= Trecho =
---------------

Já conheci muita gente que encara a leitura como uma obrigação sem prazer nenhum. Talvez por culpa de exigências escolares, ou mesmo por que algumas obras são mais difíceis de ler. No entanto, quando me deparo com livros tão bobinhos como Ecos da Morte, me pergunto o quanto estão perdendo. E, antes de qualquer reclamação, deixo claro que ser ‘bobo’, nesse caso, não é uma ofensa.
Primeiro volume da trilogia The Finder, de Kimberly Derting, a história não é daquelas sensacionais e inovadoras, que te fazem criar mil teorias. No entanto, cabe perfeitamente como um entretenimento rápido, fácil de acompanhar e que prende atenção tanto quanto uma comédia romântica qualquer. Mesmo que sua descrição indique que se trata de um suspense, seu enfoque está muito mais no lado romantizado, com cara de enredo teen. Na verdade, não há dúvidas de que essa é uma trama adolescente, não apenas por causa da idade de seus protagonistas, mas por que conta com todos os dilemas que só me parecem sinceramente verdadeiros quando tinha uns 15 anos. Ainda assim, não deixa de ser uma trama agradável ao longo dos capítulos.

---------------

= Dados de entrada =

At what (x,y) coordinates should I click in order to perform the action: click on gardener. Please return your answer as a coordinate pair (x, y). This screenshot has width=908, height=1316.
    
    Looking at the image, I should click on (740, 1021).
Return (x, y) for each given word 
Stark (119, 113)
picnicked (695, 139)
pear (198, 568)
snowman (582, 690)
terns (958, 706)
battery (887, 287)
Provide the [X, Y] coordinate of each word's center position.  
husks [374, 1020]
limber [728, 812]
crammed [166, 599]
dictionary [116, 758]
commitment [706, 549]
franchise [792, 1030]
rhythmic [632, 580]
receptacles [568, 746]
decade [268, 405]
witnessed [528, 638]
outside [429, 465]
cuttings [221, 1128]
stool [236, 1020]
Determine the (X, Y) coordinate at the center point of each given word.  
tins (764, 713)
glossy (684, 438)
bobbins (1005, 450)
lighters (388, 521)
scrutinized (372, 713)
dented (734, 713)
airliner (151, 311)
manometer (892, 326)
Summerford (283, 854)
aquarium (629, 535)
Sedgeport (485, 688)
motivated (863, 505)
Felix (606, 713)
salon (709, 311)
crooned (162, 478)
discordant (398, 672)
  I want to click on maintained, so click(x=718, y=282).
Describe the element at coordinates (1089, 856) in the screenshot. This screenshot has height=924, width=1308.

---------------

= Instruções das tarefas =
1 – Transcreva do trecho a parte que vai de "Já conheci muita" a "é uma ofensa.".
2 – De acordo com o trecho, Ecos da Morte é o primeiro volume de qual trilogia?
Os registros não têm nenhuma função nesta atividade.

= Tarefas resolvidas =
1 –
Já conheci muita gente que encara a leitura como uma obrigação sem prazer nenhum. Talvez por culpa de exigências escolares, ou mesmo por que algumas obras são mais difíceis de ler. No entanto, quando me deparo com livros tão bobinhos como Ecos da Morte, me pergunto o quanto estão perdendo. E, antes de qualquer reclamação, deixo claro que ser ‘bobo’, nesse caso, não é uma ofensa.

2 – Da trilogia The Finder, de Kimberly Derting.